LCD Communications Standards

otherguy

New member
Hello all,

I'm beginning work on a project that will require interfacing to a small ~1.5x1.5" color LCD.
I'm currently searching for information regarding communication standards in the LCD industry.

From my searching so far it doesn't appear as though there is a single communications standard that is dominant for color displays.

Currently I've seen the following interfaces supported:
Parallel, SPI and RS232

Could anyone offer insight as to what popular existing standards are likely to continue to be supported in the future?
Actually any information about LCDs which meet this spec. would be helpful (manufacturers, display options, cost, pwr consumption...)

Thanks,
James
Looking for additional LCD resources? Check out our LCD blog for the latest developments in LCD technology.
 
My observations:

The dominant interface is parallel, and the SPI is commonly supported on the same module, allowing you to choose the trade-off between speed and I/O pins.

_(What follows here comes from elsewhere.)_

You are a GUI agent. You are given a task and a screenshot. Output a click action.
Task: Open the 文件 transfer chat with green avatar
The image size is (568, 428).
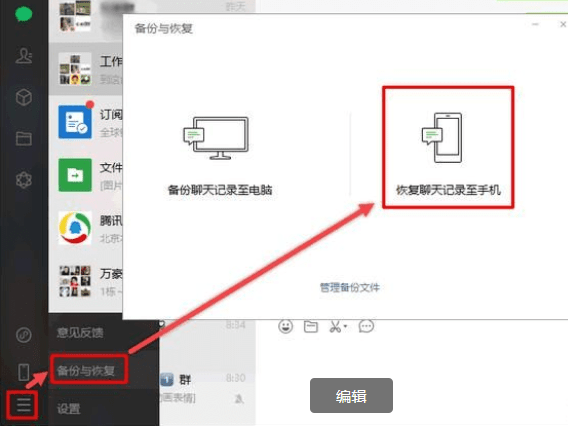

The USB/RS232 modules are specials that don't use the common LCD controller chips/command set, since they have their own cpu on board to handle the communications. The only ones I've seen are character displays.

I think there are two classes of display modules: there's the 'off the shelf' standard character and graphic panels, used by folks like us, which are mostly parallel/SPI, with similar controller chips; and there's the OEM panels which are custom for a specific product (iPod, cell phone, laptop, etc), and can have non-standard interfaces.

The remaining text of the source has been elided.